Bumble Bee Foods, Chicken of the Sea International and StarKist agreed to an injunction to follow the federal packing standards for the fill of tuna in canned tuna products, and agreed to pay USD 3.3 million collectively in civil penalties, costs and other relief.
The case was opened by San Diego County District Attorney’s office together with Marin County and Riverside County District Attorney’s Offices based on a 2010 investigation by the California Department of Food and Agriculture into the amount of tuna in cans.
Canned tuna is often packed in water, oil and vegetable broth, and the amount of tuna relative to additional ingredients is determined by a federal “standard of fill.”
However, the investigation found the big three companies did not meet the required amount of tuna in cans they had packed with vegetable broth and added flavours.
"The California Department of Food and Agriculture has a division of measurement standards, and they look at short weights, among other things," San Diego County Deputy District Attorney Gina Darvas said. "Someone had an anecdotal feeling there was less tuna in cans, and they looked into it."
These shortages were found in canned tuna packed in vegetable broth, according to prosecutors, Reuters reports.

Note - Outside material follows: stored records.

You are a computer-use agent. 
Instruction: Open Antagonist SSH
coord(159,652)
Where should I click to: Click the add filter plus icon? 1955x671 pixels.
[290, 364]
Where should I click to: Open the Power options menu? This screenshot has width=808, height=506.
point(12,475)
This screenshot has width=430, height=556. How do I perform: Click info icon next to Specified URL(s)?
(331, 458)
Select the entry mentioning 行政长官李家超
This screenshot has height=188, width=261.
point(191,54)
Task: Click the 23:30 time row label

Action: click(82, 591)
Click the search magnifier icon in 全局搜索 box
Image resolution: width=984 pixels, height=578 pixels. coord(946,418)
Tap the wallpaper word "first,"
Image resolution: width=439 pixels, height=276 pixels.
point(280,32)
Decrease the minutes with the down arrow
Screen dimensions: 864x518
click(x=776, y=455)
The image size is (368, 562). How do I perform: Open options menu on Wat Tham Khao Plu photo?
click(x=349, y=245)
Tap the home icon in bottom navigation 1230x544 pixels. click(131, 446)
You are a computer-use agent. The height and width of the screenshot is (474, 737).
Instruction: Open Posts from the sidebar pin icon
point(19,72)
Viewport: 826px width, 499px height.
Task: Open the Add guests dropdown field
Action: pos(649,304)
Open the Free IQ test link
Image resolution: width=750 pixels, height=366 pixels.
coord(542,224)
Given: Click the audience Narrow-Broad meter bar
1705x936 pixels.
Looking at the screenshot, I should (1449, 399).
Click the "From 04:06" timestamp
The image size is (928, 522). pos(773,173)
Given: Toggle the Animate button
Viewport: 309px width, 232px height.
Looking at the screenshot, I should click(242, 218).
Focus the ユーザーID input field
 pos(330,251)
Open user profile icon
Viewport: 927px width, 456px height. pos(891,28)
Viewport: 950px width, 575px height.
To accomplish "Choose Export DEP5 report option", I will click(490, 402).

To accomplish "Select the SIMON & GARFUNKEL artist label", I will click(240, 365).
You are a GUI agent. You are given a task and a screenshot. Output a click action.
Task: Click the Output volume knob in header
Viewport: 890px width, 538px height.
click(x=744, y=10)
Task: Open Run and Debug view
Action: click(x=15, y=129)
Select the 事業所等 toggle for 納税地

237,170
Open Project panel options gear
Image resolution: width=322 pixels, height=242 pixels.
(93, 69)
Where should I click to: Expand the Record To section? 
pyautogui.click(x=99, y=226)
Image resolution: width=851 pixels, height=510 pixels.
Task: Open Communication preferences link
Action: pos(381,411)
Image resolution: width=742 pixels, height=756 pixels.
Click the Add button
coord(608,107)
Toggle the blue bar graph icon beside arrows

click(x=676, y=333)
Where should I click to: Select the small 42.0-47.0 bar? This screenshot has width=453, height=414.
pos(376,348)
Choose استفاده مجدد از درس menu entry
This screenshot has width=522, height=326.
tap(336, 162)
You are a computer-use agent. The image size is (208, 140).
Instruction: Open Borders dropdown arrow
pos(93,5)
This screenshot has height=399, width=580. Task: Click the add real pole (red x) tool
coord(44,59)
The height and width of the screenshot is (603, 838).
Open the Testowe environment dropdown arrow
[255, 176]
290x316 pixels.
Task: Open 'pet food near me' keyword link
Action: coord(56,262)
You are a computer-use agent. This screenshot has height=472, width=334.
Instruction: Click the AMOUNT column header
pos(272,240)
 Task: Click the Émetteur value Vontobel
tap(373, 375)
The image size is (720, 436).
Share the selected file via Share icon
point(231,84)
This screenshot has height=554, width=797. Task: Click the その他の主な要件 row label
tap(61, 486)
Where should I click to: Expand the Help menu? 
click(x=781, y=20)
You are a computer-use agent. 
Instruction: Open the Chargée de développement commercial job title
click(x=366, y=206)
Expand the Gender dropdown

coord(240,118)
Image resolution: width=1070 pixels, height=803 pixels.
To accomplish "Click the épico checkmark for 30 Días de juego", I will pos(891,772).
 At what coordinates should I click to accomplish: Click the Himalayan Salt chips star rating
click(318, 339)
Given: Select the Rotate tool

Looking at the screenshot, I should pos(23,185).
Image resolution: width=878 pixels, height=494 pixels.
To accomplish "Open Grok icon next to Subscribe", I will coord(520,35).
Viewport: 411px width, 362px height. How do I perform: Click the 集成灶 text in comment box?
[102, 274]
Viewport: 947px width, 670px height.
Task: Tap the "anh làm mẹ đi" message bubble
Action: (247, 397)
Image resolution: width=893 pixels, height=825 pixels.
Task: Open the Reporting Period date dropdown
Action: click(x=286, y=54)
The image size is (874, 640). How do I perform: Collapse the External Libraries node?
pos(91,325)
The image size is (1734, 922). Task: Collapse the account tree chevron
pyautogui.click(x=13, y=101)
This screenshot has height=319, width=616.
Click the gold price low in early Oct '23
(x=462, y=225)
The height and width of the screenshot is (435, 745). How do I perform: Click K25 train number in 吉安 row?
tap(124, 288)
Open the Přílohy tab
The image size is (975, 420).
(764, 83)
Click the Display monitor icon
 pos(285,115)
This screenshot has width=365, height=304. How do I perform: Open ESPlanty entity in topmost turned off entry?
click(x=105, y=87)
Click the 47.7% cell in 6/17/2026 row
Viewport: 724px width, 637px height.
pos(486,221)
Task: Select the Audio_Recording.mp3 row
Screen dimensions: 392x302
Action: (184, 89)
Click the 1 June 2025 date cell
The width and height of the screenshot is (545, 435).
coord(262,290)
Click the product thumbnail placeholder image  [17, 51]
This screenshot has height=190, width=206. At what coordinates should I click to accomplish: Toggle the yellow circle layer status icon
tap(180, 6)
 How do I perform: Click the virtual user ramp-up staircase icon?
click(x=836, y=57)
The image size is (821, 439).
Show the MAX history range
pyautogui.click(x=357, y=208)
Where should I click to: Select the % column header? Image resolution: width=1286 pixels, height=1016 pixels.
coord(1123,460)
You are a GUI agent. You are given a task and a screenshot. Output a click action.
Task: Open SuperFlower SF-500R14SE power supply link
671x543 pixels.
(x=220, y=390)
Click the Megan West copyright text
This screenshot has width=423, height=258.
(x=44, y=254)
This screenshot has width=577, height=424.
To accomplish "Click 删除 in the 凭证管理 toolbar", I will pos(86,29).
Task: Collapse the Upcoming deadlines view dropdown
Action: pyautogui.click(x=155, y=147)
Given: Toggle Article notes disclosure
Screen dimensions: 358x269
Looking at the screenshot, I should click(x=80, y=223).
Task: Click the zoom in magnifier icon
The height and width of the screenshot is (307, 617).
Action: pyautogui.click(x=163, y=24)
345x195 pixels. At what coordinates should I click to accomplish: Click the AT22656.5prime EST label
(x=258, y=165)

"It's not necessarily intentional," Darvas noted. "They get a little sloppy on keeping up with calibrating their weighing equipment, and we occasionally have to provide an incentive that they play by the rules."
The tuna canners did not admit liability in the settlement.
“Our Consumer Unit is focused on making sure San Diego consumers get what they pay for,” said Dumanis. “Labels help consumers make selections, in this case our offices worked together to make sure that what is on the label is what’s actually in the can.”
The National Fisheries Institute (NFI), which represents the three tuna canners, blamed the problem on the Food and Drug Administration’s (FDA) 55-year-old pressed weight standard. What is needed is a more modern, consistent and reliable standard of measurement that can be easily understood and verified by consumers, NFI argued.
The USD 3.3 million-settlement includes USD 969,500 to be paid to the consumer protection divisions of Marin, Riverside and San Diego counties; USD 300,000 worth of canned tuna to be donated to California Food Banks; and investigation costs, Darvas said.